Jesslyn sangat pandai memainkan peran hingga membuat keluarga Arai nyaman dengannya. Ia bahkan diterima dengan baik meski status hubungannya dengan Arai masih belum jelas.
Hal itu tentu saja menjadi langkah yang baik bagi Jesslyn. Keluarga Arai sangat mendukungnya untuk menjadi kekasih pria itu.
“Bapak masih curiga sama aku?” Jesslyn menghiraukan pertanyaan Arai dan malah balik bertanya.
“Jawab saja pertanyaan saya,” tukas Arai.
Jesslyn memutar kedua bola matanya seraya memasang sabuk pengaman. “Udah aku bilang tujuanku dateng ke sini untuk memenuhi undangan dari Mbak Arin, Pak Arai yang terhormat,” jawabnya jengah.
“Selain itu?” Arai masih belum puas dengan jawaban Jesslyn.
“Nggak ada.”
“Bohong.”
Jesslyn memiringkan tubuhnya, menghadap Arai yang mulai melanjukan mobilnya keluar dari halaman rumah orangtuanya.
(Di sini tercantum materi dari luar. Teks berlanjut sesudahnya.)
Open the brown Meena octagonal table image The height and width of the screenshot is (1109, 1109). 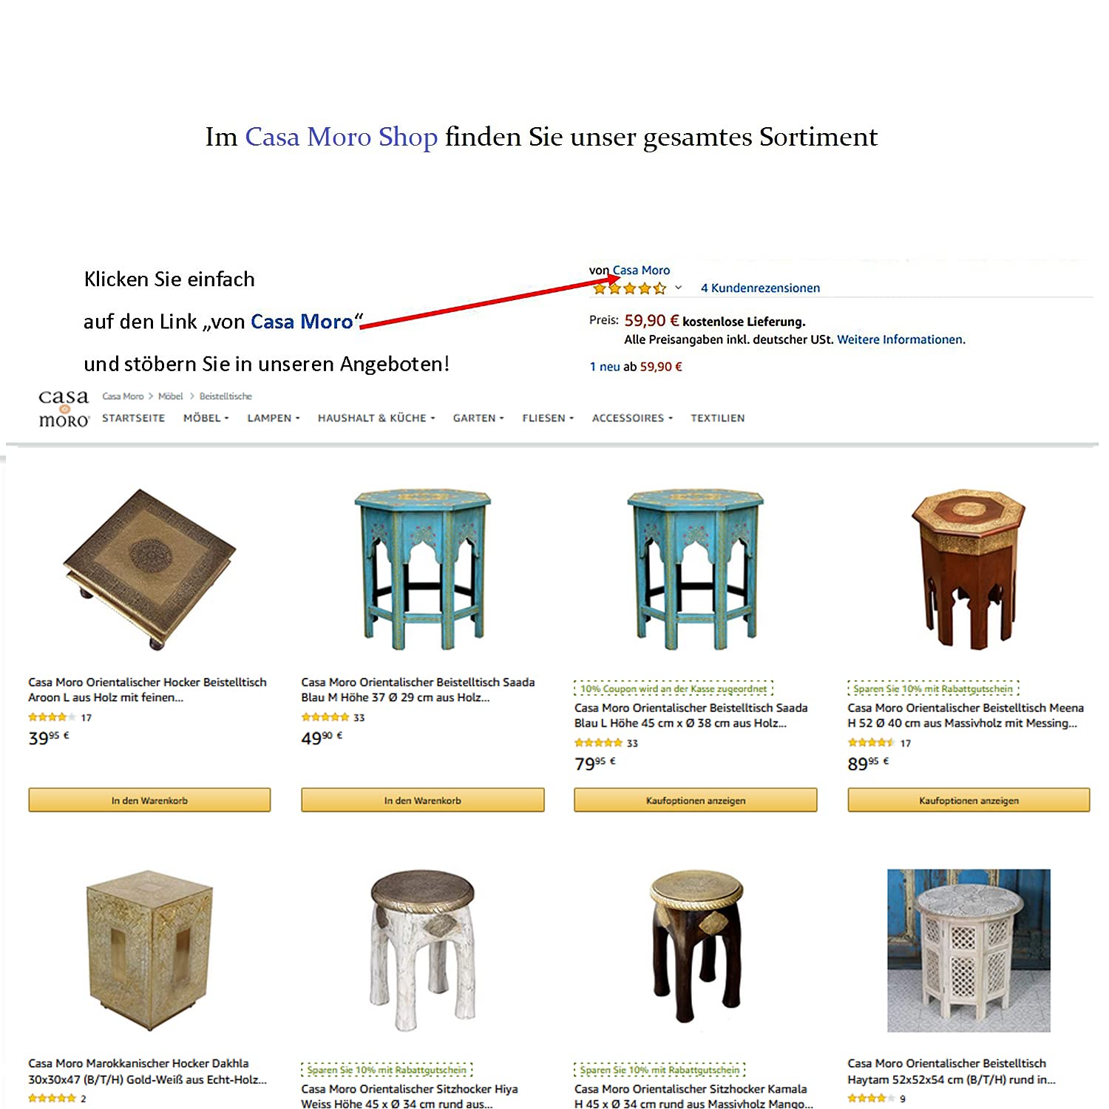click(969, 569)
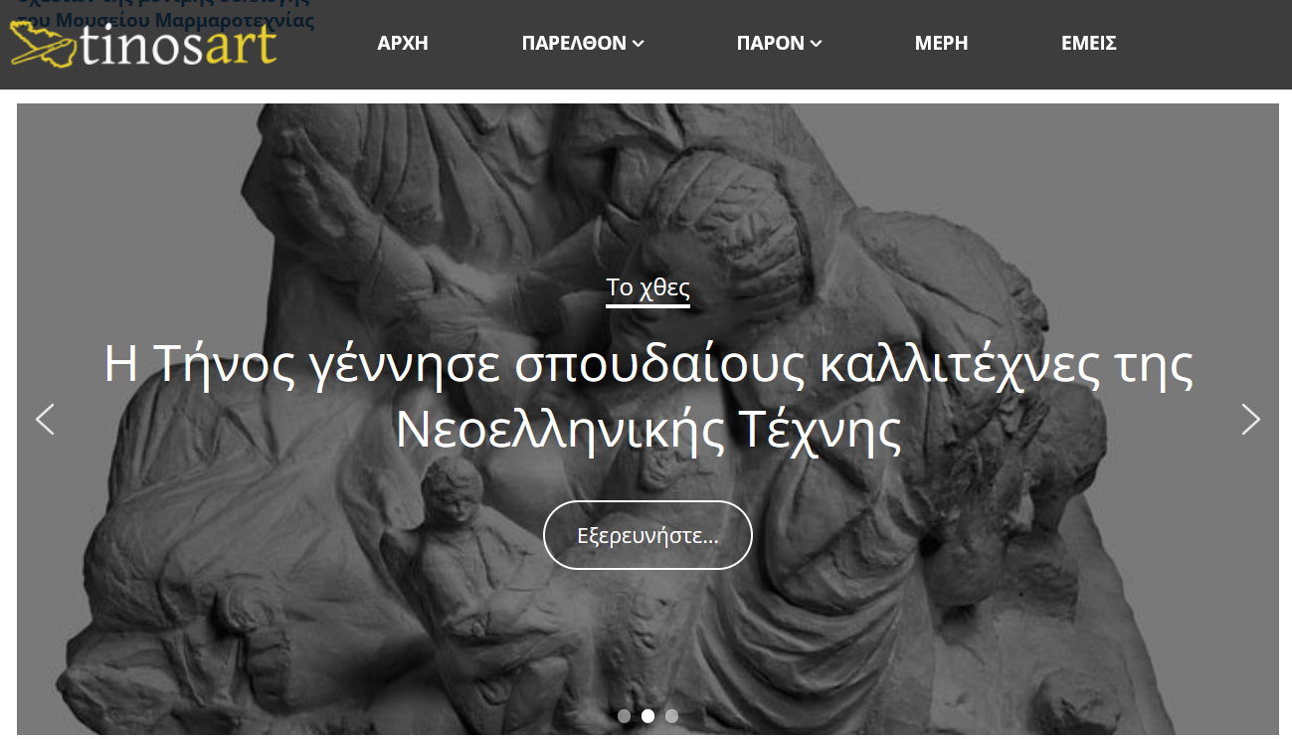
Task: Expand the ΠΑΡΟΝ dropdown chevron
Action: click(817, 44)
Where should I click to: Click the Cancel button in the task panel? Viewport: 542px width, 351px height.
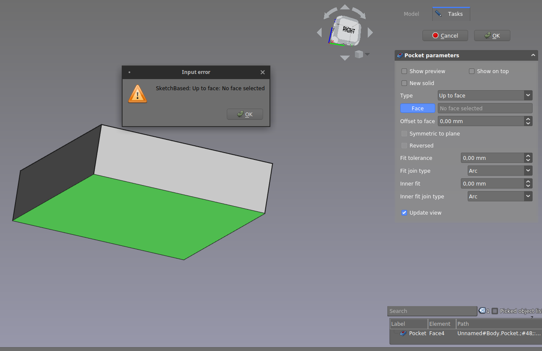click(445, 35)
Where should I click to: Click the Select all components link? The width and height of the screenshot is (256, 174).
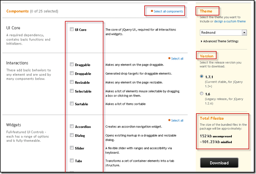pos(169,11)
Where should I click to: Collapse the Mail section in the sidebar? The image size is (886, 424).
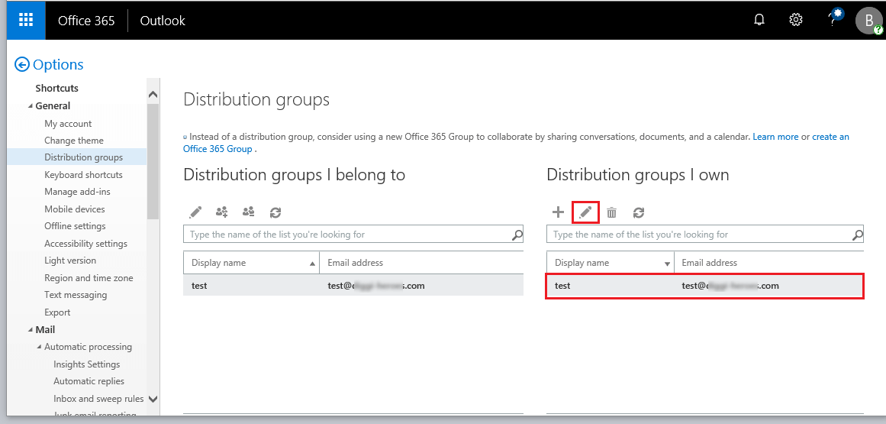(31, 330)
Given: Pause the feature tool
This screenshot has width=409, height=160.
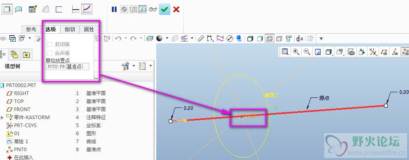Looking at the screenshot, I should [x=114, y=9].
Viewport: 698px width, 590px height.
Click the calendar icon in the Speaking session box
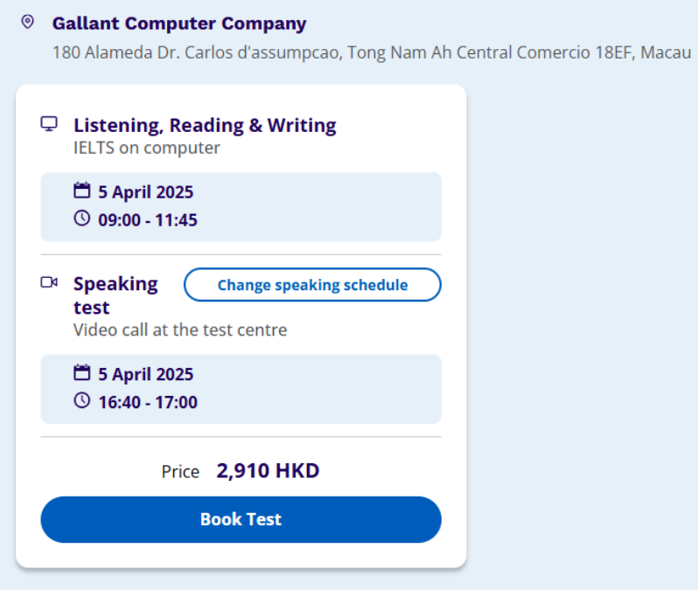pyautogui.click(x=81, y=373)
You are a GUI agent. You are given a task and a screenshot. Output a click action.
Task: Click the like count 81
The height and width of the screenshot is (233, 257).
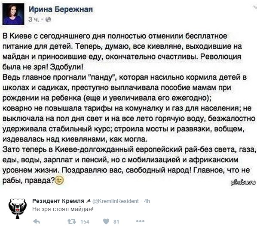click(x=116, y=222)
Ia lalu mendengkus pendek sembari menyipitkan matanya.
“Memangnya kedatanganku tadi kelihatan kayak punya maksud tertentu?”
Arai melirik Jesslyn sekilas dan mendecih. “Semuanya terlihat jelas di wajah kamu.”
Jesslyn mengerucutkan bibirnya. “Memangnya kenapa kalo aku punya maksud tertentu?”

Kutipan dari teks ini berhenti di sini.